(EXTRACTED DATA Opens)

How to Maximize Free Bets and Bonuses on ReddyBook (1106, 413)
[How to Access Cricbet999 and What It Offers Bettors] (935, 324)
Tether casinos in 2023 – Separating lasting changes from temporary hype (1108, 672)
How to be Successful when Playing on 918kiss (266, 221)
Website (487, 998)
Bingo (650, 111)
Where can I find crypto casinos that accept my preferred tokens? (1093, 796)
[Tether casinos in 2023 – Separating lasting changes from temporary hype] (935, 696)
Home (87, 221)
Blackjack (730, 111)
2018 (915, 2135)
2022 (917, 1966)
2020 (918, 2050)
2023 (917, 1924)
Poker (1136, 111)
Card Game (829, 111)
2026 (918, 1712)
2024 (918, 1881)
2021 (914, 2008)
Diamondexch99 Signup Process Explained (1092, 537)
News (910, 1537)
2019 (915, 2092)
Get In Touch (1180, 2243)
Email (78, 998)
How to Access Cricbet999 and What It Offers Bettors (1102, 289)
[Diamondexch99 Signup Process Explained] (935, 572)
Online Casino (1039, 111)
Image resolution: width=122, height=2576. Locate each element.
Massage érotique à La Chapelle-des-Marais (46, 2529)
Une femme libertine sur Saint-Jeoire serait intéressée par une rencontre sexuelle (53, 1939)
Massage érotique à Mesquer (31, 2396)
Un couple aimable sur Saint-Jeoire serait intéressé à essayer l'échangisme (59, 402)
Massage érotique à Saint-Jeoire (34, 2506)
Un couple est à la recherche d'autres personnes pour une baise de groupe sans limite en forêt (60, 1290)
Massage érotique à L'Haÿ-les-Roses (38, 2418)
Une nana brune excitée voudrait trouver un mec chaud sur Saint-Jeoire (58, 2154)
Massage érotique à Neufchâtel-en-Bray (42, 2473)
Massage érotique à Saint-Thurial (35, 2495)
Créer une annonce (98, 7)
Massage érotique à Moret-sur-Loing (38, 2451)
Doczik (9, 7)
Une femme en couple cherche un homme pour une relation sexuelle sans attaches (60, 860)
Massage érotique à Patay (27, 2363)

(EXTRACTED DATA Closes)

GOAL OF THE EXERCISE:
Please give again the lines above between the line holding "2023 (917, 1924)" and the line holding "Une nana brune", inclusive, exactly as they are and with nothing added.

RESULT OF THE EXERCISE:
2023 (917, 1924)
Poker (1136, 111)
Card Game (829, 111)
2026 (918, 1712)
2024 (918, 1881)
2021 (914, 2008)
Diamondexch99 Signup Process Explained (1092, 537)
News (910, 1537)
2019 (915, 2092)
Get In Touch (1180, 2243)
Email (78, 998)
How to Access Cricbet999 and What It Offers Bettors (1102, 289)
[Diamondexch99 Signup Process Explained] (935, 572)
Online Casino (1039, 111)
Image resolution: width=122, height=2576. Locate each element.
Massage érotique à La Chapelle-des-Marais (46, 2529)
Une femme libertine sur Saint-Jeoire serait intéressée par une rencontre sexuelle (53, 1939)
Massage érotique à Mesquer (31, 2396)
Un couple aimable sur Saint-Jeoire serait intéressé à essayer l'échangisme (59, 402)
Massage érotique à Saint-Jeoire (34, 2506)
Un couple est à la recherche d'autres personnes pour une baise de groupe sans limite en forêt (60, 1290)
Massage érotique à L'Haÿ-les-Roses (38, 2418)
Une nana brune excitée voudrait trouver un mec chaud sur Saint-Jeoire (58, 2154)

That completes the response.